そして北海道でのインターハイへも出場した大輔くん。
しかし今回の新人戦優勝がより嬉しい。
それは中学時代からのライバル、小松大谷高校2年生の細川進希(のぶき)くんに初めて勝てたからで、やはり1位と2位は全然違うのだ。
大輔くんは天神山小3年生から2歳上の姉の憂紀さんと一緒に七尾ジュニア体操クラブへ通った。
最初はマット運動から始まった。鹿島で行われる小さな大会に行った時、3歳年上の大野木拓くん(郷土の星第1回取材)の演技を見て自分も上手になりたいと思った。
それから練習に熱が入り4年生でバク転が出来るようになるとその達成感に喜びを覚えた。5年生で宙返り、6年生で大車輪が出来た。
東部中学で体操部に入部。鵬学園の練習場で高校生と合同練習、そしてクラブと毎日4時間の練習を続けてきた。しかし中学時代は毎年怪我に悩まされた。
鉄棒からマットを超えて着地したり、怪我が完治していないのに大会に出場したい思いで練習を続けて負荷がかかったりと、肘、膝、手首、足首を痛め万全のコンディションで大会に臨めず成績も2位が最高だった。
今年の目標を「ケガしない」と書初めし、初めて掴んだ優勝だった。
鵬学園体操部
第1回アテネオリンピックからの競技である男子体操は鉄棒、平行棒、あん馬、跳馬、つり輪、床の6種目。
女子は跳馬、段違い平行棒、平均台、床の4種目で競われる。
個人総合優勝ともなるとそのすべてに高得点を出さなければならない。
技の難度や美しさ、安定性などが採点される。
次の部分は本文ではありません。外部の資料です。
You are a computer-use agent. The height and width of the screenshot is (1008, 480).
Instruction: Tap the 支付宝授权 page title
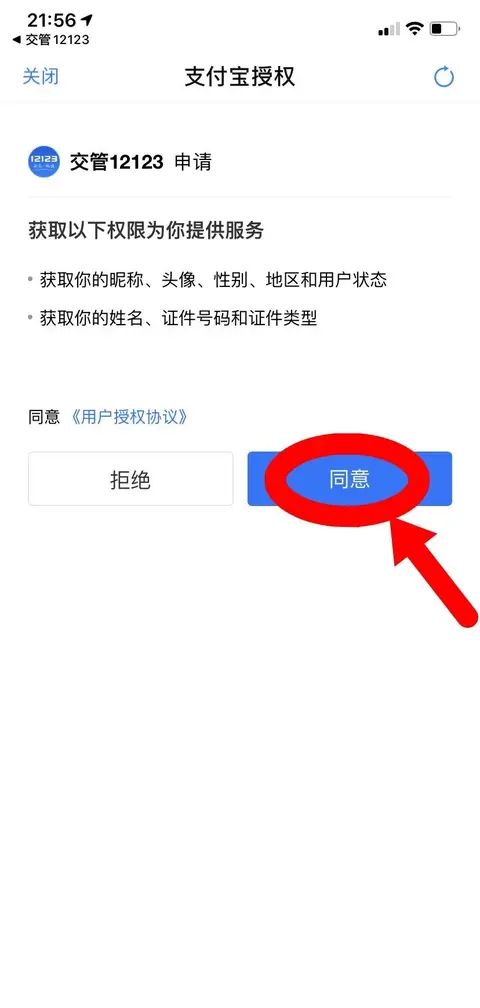[x=240, y=76]
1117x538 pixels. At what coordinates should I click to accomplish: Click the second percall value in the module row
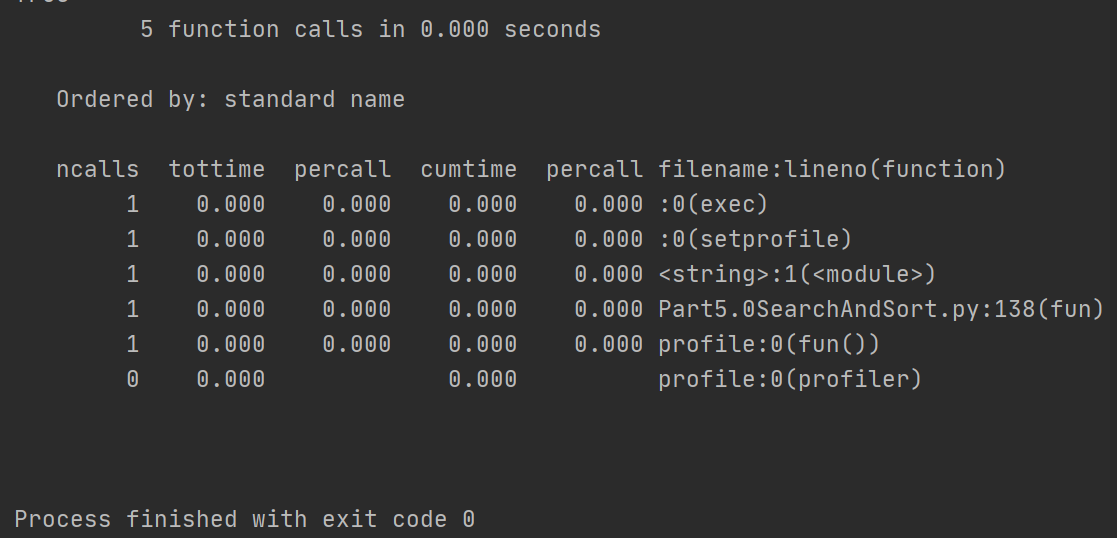point(609,274)
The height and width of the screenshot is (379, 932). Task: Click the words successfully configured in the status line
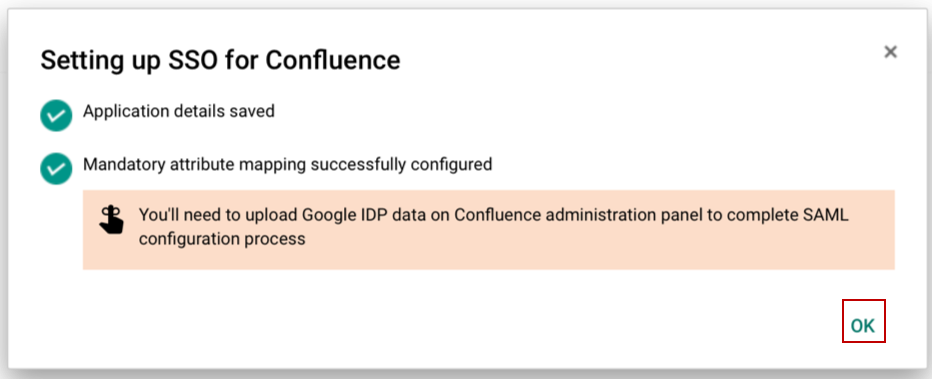[x=401, y=165]
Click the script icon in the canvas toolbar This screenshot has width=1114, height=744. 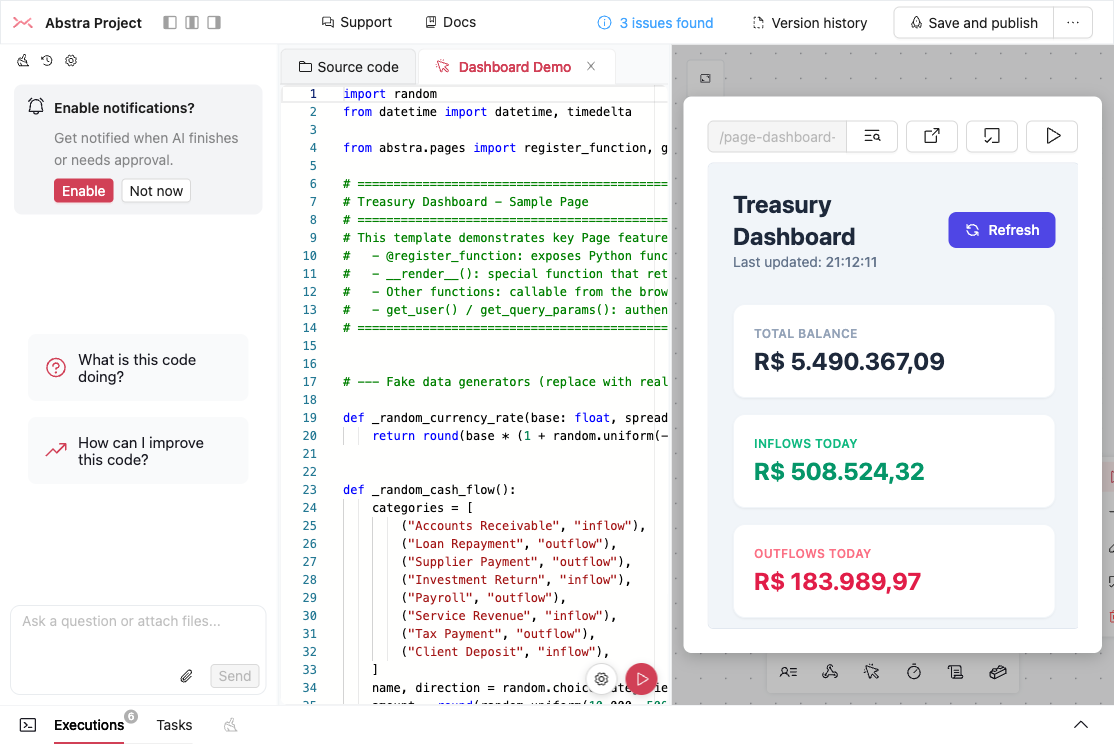(956, 672)
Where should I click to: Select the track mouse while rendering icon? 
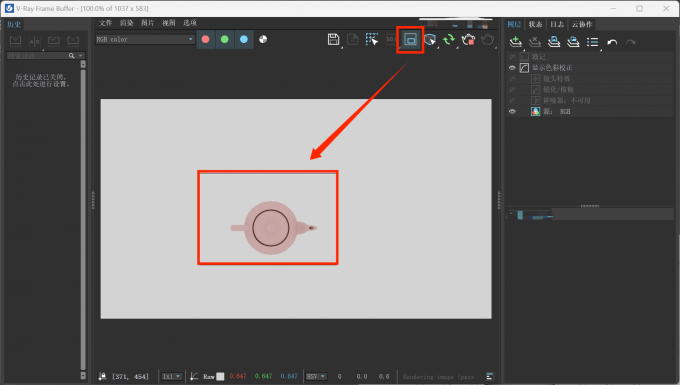click(x=372, y=39)
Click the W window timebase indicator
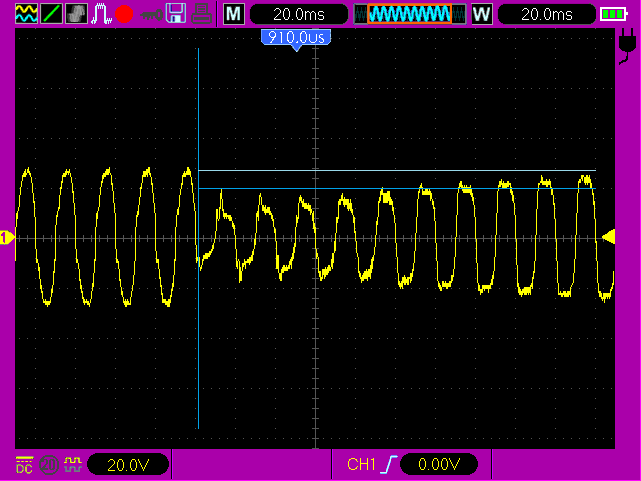Viewport: 641px width, 481px height. coord(482,14)
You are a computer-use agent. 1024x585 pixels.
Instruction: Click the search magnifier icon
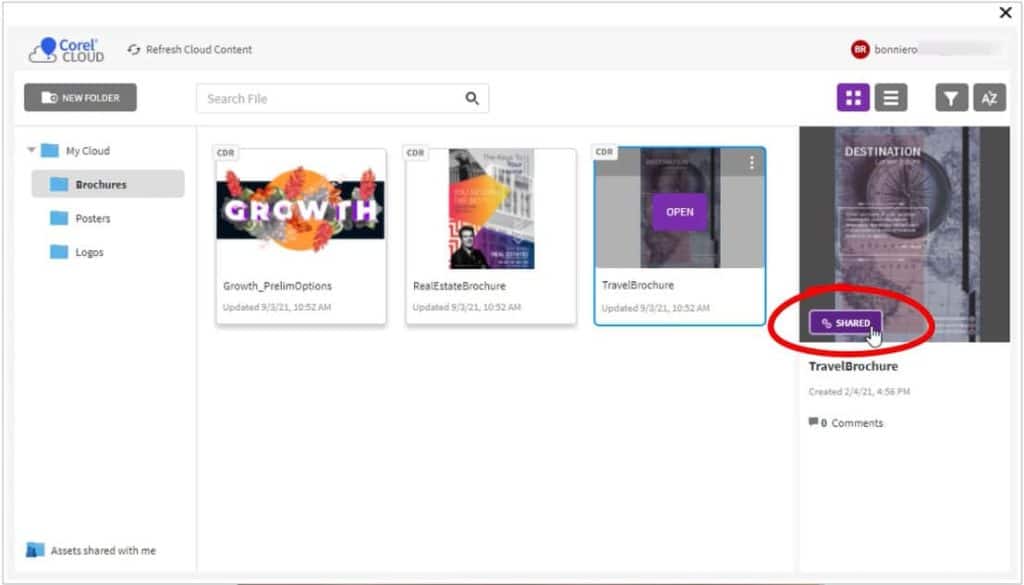click(470, 98)
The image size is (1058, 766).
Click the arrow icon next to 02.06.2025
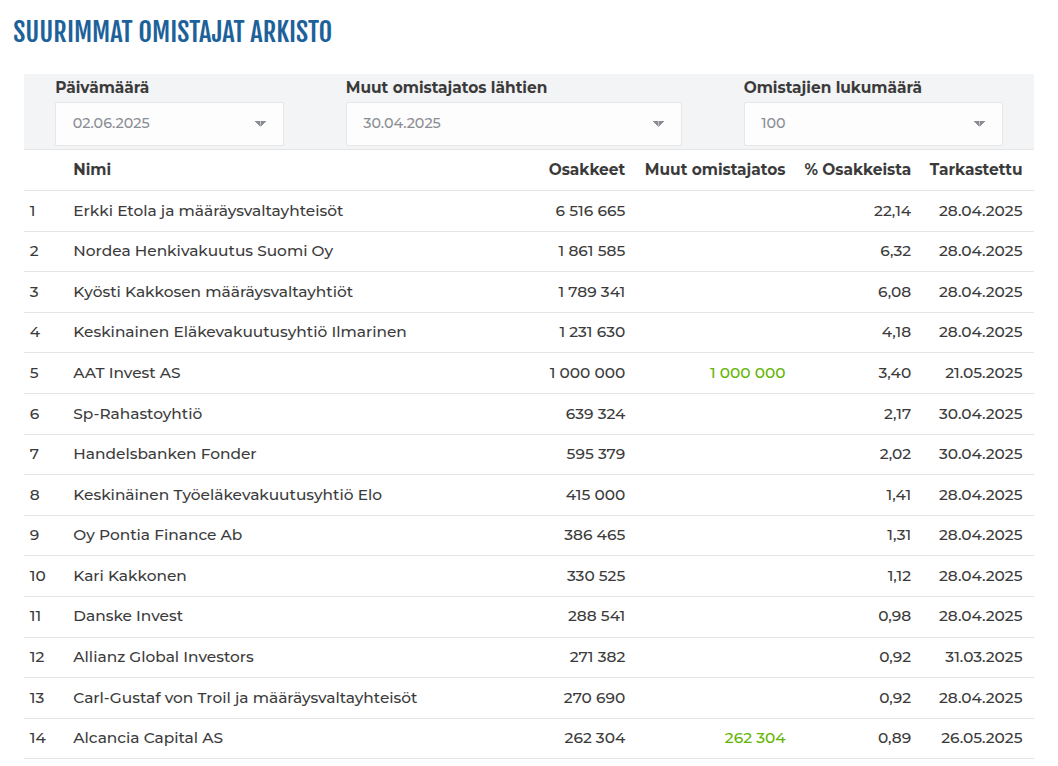pyautogui.click(x=260, y=124)
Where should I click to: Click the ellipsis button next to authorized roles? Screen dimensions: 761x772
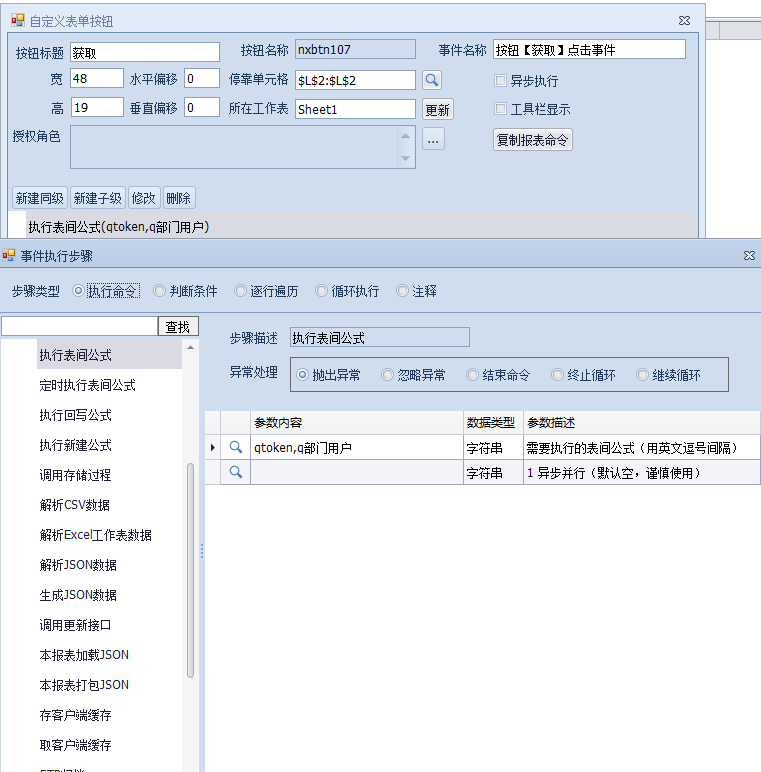pyautogui.click(x=432, y=140)
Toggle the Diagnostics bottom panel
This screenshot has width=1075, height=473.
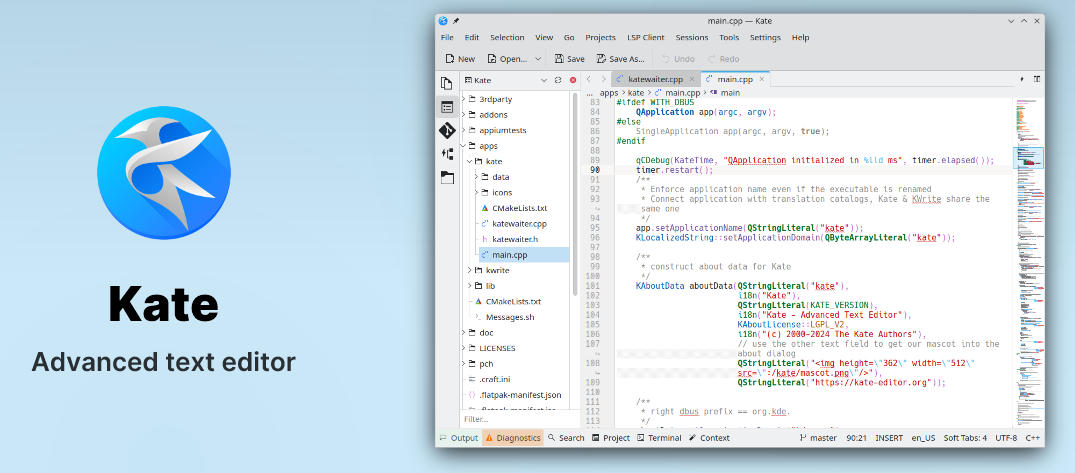click(512, 438)
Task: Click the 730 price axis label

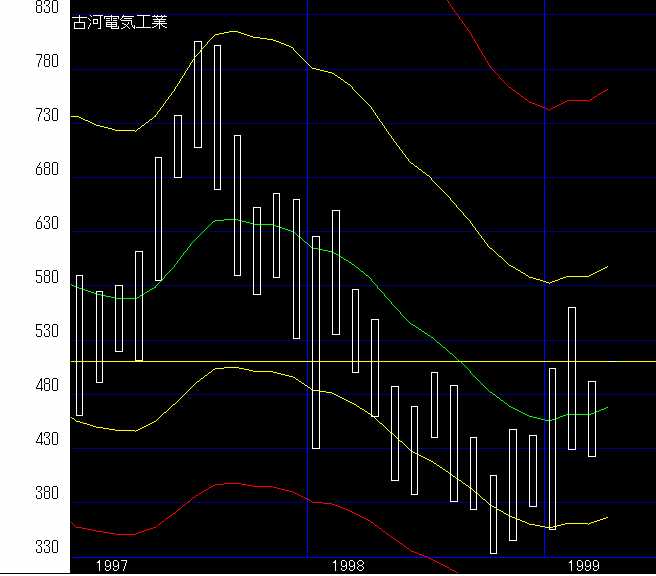Action: (19, 116)
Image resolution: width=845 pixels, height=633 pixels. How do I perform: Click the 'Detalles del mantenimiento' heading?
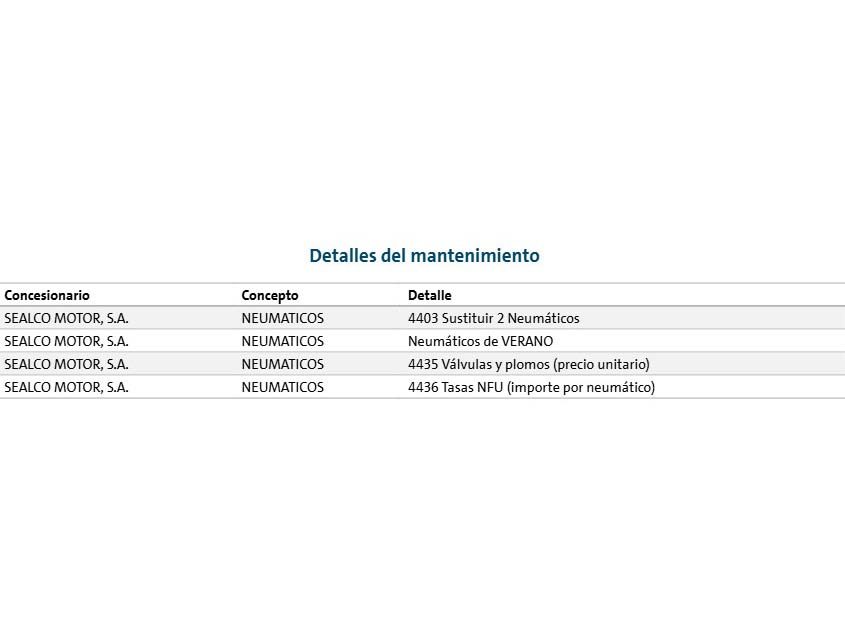pyautogui.click(x=424, y=256)
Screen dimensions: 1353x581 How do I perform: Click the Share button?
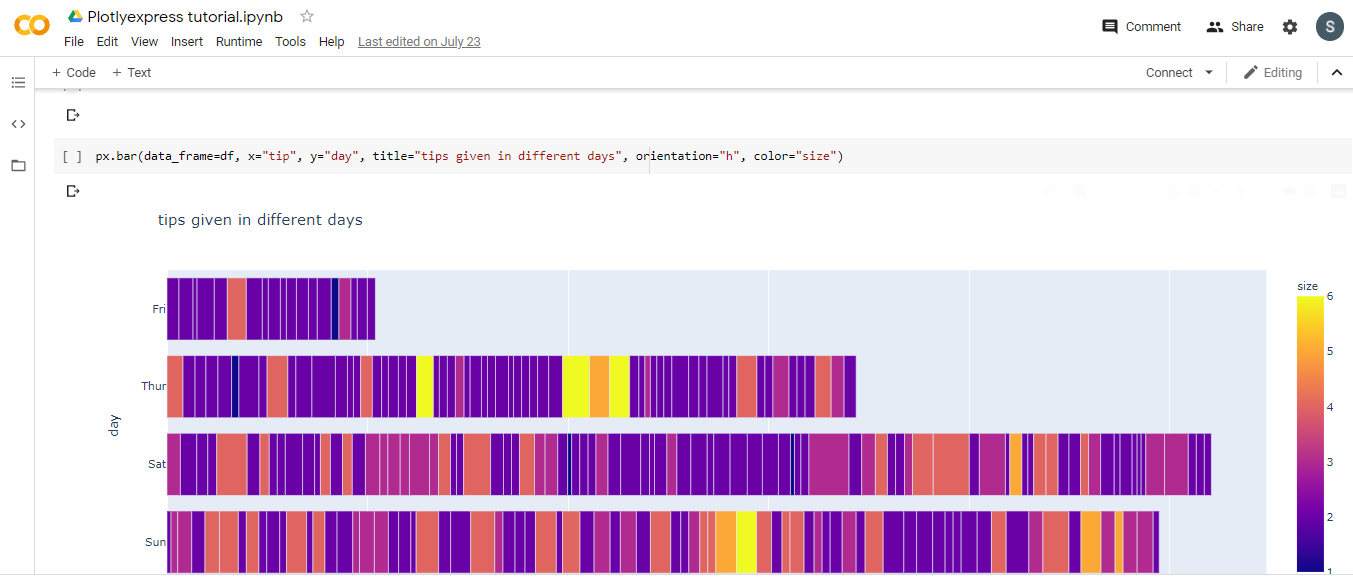(x=1235, y=27)
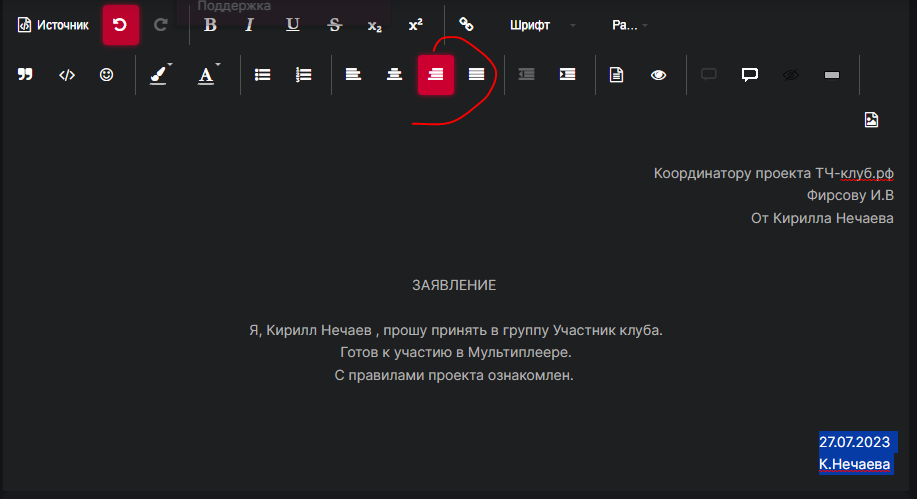Apply superscript formatting
The width and height of the screenshot is (917, 499).
(x=416, y=25)
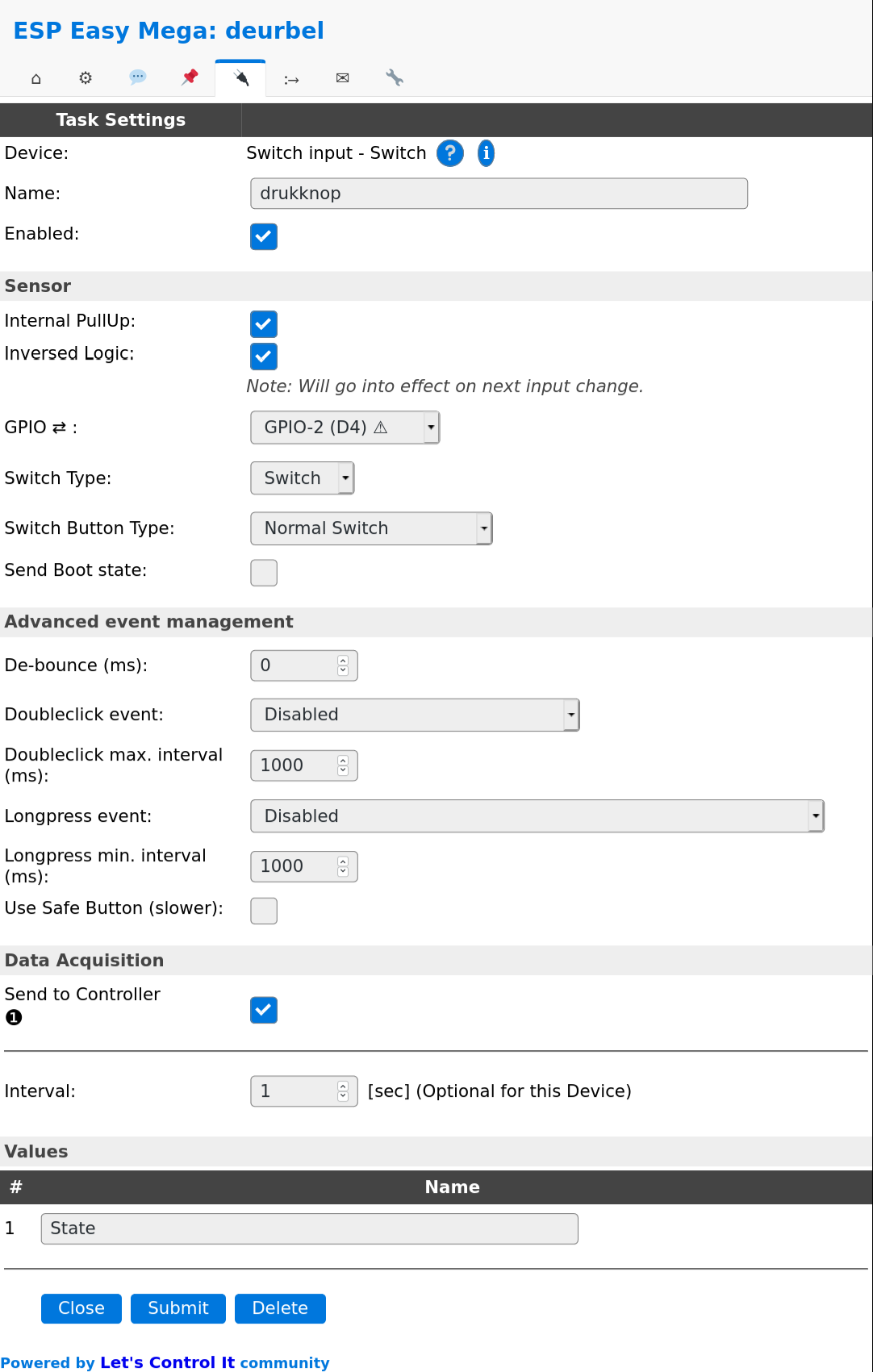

一つ一つの技を磨き、それらを構成し演技する力量とメンタルを高めなければならない。
鵬学園体操部は30年以上の歴史の中でインターハイや国体へ出場する選手を多数輩出してきた。
その卒業生たちがコーチとして顧問の高橋加津也先生と共に指導に当たる。
部員は4名だが少数精鋭で上谷内悠斗くん、前田羽月さんもインターハイ出場を果たしている。
七尾ジュニア体操クラブ
鵬学園で指導をしてきた室屋武子先生が体操競技の裾野を広げるため立上げた七尾ジュニア体操クラブに34名が練習に通う。
週1回の幼児コースとジュニアコース、週2回の育成コース、週6回の選手コースがある。
コーチ陣は室屋先生の教え子で男性4名、女性2名が指導に当たる。
男子は澤味将太コーチ、女子は小此内勇希コーチがメインで指導する。
大輔くんを小学生から指導する澤味コーチは必要な事だけをアドバイスし、後は本人がひたすら練習を繰り返すのだという。
体操の動画を何度も見てイメージを作り、姉に演技を録画してもらいアドバイスを受ける。12月は来年に向け新しい技に挑戦する楽しい練習期間でもある。
高校生も全国となると高度な技が求められる。部分練習を積み重ね、出来るようになると技と技をつなぐ。
今、床の2回宙返り、跳馬のカサマツ跳び、鉄棒の2回宙返り下りにチャレンジする大輔くん。
出来なかったことが出来るようになる。それが体操の醍醐味である。